Comme pour mieux illustrer son propos, le fait divers à l’origine de Leviathan s’est d’ailleurs déroulé… aux Etats-Unis, dans l’Etat du Colorado, en 2004. Harcelé par les autorités locales qui souhaitaient disposer de ses terres, un homme, excédé, avait entrepris de construire un bulldozer blindé afin de détruire la ville de Granby, démolissant une dizaine de bâtiments avant de se suicider -l’affaire est connue sous le nom de « Killdozer ». « J’ai eu vent de cette histoire il y a une demi-douzaine d’années déjà, et elle n’a cessé, depuis, d’occuper mes pensées.

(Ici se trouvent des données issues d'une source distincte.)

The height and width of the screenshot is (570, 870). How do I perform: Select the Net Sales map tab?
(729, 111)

J’ai donc décidé d’en faire un film, et en m’y attelant, je me suis dit qu’il serait tout à fait pertinent de la situer en Russie. » Et pour cause: avec ce film, Zvyagintsev poursuit l’oeuvre entamée avec Elena, livrant, tout en finesse, une critique aiguisée d’une société russe gangrénée par la corruption et d’autres maux plus ou moins sévères, au rang desquels la collusion entre le pouvoir et l’Eglise orthodoxe. « On trouve, dans mes films, le reflet de la mentalité russe, quelque chose qui remonte au Moyen-Age, et qui veut qu’un homme de pouvoir puisse disposer comme il l’entend d’un homme ordinaire. Les petits oligarques de Leviathan renvoient aux plus puissants: ils ne sont jamais que la copie à leur échelle d’un pouvoir plus grand. Quant à l’Eglise, elle a toujours entretenu des liens privilégiés avec le pouvoir, il n’y a rien de nouveau à cela. Un haut responsable de l’Eglise russe a d’ailleurs déclaré, parlant des relations avec l’Etat, qu’il s’agissait de collègues, dont chacun oeuvrait dans son domaine. »

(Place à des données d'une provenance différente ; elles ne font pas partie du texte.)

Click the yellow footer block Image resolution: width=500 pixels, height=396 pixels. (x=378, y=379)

Si le tableau est objectivement fort sombre, le réalisateur l’accommode toutefois à sa façon, refusant le pensum pour procéder par fulgurances visuelles. Ainsi d’une scène, inouïe, où le mouvement souverain d’une immense baleine semble incarner à lui seul la puissance de la nature, la vie s’imposant alors dans une mer de désolation. Une interprétation parmi d’autres, Zvyagintsev étant satisfait de l’impression produite: « Si l’on ne peut la décrire par des mots, c’est qu’il y a là une image très forte. » Manière, aussi, de reformuler le pouvoir du cinéma. Au passage, le réalisateur nourrit encore son film, et son propos, de particularismes -ainsi d’une consommation de vodka qui semble ne pas connaître de frein, et dont il observe qu’elle n’est jamais que « le reflet de la réalité. C’est une sorte d’arrière-plan. La vodka est présente massivement en Russie, parce que certaines personnes ignorent jusqu’à l’existence du vin, et combien c’est une boisson délicieuse. Certains en éclusent énormément, considérant même qu’il s’agit d’un sport. Satisfaction, un film sorti récemment, ne montrait rien d’autre, pendant 1 h 30, que deux acteurs assis à une table en train de boire de la vodka. Il y avait bien un dialogue entre eux, mais l’enjeu, c’était de savoir lequel des deux allait s’effondrer le premier. » Commentaire qu’il assortit d’un sourire qui en dit long sur un humour qu’il a assez décoiffant.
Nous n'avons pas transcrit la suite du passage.